(Pointing records for text and elements)
+--

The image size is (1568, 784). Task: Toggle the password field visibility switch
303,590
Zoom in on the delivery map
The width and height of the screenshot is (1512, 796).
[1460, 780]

+--

• [GIVEN REQUEST]
Reproduce every line of the data above, in the same order and without any change.

• [ANSWER BELOW]
The image size is (1568, 784). Task: Toggle the password field visibility switch
303,590
Zoom in on the delivery map
The width and height of the screenshot is (1512, 796).
[1460, 780]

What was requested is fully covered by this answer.